"""

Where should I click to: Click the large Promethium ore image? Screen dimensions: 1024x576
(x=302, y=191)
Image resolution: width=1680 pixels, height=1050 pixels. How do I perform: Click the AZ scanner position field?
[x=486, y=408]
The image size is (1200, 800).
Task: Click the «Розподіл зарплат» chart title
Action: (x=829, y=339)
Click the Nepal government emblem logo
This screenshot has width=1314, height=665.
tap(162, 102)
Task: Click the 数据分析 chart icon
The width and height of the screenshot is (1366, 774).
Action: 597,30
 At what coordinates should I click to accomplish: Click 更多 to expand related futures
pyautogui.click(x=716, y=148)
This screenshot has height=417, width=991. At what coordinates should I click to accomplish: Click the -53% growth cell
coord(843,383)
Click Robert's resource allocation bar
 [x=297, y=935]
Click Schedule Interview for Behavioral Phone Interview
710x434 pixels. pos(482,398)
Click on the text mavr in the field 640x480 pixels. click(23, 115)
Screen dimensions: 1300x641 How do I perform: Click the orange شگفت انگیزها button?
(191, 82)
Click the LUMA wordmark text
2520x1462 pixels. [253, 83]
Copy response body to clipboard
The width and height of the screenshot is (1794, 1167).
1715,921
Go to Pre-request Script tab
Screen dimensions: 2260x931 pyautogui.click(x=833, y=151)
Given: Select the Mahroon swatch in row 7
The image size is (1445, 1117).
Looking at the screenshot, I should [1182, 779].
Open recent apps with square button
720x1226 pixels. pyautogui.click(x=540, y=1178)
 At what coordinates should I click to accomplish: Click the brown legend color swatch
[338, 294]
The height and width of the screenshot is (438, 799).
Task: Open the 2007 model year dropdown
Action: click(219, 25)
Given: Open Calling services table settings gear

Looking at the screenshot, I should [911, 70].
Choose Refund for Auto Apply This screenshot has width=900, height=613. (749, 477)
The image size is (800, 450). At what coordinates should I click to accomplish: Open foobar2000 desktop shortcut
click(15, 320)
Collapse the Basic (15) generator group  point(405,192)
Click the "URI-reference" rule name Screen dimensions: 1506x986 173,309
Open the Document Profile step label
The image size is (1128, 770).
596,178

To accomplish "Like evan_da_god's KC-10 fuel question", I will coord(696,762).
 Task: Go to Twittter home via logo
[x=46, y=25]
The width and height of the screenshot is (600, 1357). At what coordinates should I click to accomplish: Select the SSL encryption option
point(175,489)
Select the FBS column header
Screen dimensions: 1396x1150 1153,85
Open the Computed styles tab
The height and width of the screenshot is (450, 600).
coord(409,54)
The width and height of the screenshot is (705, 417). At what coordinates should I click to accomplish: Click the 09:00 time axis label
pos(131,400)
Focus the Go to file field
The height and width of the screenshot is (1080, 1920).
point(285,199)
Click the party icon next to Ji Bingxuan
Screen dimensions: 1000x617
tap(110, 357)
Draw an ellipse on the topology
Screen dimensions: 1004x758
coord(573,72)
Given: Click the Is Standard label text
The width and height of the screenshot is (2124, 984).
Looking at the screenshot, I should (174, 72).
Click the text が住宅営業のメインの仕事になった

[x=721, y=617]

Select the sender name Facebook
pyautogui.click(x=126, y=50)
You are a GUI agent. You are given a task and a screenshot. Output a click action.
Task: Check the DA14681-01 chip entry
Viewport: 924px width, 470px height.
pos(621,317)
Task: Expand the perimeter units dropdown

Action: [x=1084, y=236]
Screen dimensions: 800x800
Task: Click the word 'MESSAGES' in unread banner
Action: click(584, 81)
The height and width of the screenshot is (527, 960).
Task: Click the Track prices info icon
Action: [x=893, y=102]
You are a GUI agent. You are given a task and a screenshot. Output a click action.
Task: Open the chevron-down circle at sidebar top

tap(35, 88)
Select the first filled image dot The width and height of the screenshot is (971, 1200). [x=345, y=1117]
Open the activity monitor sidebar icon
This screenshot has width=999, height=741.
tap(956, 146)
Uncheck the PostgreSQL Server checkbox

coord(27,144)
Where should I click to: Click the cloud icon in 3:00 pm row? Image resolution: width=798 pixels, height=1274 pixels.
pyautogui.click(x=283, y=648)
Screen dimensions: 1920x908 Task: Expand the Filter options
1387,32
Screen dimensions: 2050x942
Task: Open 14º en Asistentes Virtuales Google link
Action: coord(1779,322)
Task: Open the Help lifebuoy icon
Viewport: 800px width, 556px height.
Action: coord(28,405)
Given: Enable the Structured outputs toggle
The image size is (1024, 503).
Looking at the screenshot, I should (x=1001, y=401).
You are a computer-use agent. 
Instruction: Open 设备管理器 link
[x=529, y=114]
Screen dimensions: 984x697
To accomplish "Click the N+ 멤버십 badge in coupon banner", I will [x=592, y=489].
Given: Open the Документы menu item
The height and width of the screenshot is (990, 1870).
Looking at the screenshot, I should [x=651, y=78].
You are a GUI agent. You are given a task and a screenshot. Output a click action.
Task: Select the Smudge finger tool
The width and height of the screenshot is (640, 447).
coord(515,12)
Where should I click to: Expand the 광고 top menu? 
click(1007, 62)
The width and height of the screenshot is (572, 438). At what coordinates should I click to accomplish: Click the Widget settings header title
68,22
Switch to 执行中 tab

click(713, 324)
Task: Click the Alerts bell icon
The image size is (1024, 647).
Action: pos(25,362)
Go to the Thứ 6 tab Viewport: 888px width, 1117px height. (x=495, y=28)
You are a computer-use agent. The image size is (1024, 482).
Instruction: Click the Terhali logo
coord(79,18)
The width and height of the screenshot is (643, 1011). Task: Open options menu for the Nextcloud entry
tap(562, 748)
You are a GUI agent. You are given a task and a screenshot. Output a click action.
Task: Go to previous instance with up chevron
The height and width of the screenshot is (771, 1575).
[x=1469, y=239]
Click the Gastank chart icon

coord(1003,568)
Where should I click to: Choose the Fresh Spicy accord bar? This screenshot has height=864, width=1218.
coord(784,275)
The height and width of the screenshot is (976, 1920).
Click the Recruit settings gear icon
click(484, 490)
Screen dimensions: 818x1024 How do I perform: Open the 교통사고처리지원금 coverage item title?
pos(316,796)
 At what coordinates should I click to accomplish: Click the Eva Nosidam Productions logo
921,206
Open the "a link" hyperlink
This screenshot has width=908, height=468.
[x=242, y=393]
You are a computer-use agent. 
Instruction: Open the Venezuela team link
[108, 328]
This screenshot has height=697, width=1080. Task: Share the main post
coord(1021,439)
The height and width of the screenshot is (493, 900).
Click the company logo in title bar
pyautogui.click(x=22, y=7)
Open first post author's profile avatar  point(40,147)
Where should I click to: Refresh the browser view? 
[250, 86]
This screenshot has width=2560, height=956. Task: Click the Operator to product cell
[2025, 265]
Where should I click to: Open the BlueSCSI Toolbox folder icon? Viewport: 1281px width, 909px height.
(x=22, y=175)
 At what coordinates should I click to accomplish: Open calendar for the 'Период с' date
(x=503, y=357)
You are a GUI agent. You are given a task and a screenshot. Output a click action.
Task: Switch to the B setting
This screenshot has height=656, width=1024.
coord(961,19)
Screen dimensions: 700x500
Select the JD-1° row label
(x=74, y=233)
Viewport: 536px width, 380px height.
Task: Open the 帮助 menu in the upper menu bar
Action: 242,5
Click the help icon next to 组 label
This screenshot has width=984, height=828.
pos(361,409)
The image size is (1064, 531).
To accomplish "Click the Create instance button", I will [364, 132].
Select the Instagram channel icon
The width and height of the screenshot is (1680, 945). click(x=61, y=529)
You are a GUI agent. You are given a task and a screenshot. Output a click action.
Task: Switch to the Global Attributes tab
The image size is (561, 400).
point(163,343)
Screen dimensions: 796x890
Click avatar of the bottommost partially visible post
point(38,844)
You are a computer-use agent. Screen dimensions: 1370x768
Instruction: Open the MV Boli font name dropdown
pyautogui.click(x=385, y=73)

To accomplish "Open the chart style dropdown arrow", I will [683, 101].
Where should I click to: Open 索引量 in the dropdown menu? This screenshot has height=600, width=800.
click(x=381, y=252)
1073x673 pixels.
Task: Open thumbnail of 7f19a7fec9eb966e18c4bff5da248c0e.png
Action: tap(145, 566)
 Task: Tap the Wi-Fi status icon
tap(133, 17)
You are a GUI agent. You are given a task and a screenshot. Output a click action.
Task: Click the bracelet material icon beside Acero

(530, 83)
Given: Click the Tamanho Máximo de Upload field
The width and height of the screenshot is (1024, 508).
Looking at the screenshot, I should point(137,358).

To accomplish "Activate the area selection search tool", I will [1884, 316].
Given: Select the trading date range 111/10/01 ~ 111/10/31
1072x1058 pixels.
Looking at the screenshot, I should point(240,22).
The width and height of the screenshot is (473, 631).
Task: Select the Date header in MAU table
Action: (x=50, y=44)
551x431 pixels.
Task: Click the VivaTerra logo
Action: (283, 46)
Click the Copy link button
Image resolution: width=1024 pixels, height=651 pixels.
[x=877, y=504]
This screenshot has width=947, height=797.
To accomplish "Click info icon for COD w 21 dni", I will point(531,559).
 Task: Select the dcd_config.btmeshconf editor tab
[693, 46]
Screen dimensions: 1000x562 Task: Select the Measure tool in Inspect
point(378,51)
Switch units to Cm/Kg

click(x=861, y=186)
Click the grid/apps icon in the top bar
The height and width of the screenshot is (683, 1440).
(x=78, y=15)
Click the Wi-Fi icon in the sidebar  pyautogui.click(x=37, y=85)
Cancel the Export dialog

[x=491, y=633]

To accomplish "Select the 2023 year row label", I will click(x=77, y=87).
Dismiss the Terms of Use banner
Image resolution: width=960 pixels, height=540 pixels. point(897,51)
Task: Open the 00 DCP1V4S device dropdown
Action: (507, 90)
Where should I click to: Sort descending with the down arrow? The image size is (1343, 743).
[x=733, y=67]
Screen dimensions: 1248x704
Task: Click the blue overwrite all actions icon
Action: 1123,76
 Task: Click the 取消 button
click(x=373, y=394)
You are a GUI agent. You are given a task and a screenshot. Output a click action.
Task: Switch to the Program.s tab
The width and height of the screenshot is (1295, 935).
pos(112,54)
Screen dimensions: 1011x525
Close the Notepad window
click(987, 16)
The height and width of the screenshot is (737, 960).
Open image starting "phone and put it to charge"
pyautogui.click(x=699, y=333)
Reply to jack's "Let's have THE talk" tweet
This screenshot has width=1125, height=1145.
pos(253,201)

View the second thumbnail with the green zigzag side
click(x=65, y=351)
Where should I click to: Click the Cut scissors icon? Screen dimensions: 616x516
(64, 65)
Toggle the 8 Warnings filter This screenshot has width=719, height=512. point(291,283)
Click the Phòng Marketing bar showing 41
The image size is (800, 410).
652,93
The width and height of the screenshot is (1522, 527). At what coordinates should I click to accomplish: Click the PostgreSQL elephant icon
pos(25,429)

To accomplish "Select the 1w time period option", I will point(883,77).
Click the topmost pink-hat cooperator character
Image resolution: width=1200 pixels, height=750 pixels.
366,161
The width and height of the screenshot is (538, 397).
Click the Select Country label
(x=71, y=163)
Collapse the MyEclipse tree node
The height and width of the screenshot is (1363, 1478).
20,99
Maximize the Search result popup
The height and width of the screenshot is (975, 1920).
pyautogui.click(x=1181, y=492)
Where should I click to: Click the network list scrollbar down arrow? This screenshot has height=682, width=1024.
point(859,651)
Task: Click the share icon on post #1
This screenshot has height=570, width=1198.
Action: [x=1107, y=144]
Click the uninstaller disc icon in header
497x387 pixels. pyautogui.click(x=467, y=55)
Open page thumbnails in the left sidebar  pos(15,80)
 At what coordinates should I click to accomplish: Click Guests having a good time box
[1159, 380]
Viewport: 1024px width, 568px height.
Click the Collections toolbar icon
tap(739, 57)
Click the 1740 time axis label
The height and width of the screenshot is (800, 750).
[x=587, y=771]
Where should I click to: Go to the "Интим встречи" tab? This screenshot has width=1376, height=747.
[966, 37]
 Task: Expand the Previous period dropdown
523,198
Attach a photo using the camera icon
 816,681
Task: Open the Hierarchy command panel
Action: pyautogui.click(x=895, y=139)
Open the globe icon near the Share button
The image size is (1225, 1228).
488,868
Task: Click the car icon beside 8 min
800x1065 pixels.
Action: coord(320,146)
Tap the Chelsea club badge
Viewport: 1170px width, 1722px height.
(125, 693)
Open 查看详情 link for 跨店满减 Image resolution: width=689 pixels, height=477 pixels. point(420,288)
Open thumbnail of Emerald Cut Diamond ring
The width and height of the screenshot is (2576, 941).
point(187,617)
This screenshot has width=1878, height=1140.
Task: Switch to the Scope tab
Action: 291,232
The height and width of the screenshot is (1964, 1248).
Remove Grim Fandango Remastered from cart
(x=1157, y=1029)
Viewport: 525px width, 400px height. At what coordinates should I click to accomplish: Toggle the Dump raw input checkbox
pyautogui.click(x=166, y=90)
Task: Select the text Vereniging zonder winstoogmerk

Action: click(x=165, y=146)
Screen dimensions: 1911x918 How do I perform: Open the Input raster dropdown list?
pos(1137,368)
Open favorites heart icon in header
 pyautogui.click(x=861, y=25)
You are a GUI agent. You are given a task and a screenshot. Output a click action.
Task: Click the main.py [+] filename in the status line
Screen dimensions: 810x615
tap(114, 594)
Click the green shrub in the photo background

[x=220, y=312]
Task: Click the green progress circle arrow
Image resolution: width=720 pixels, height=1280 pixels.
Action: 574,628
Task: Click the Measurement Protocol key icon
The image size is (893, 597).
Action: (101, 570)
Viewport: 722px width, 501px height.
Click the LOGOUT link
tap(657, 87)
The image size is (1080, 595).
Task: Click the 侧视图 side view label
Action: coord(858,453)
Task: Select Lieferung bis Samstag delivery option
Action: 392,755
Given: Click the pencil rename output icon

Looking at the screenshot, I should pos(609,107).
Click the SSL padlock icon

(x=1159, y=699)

"""

**Work instructions**
Report the count, and only the count, of lines in the records above that contain "will".

**Response to this task**
8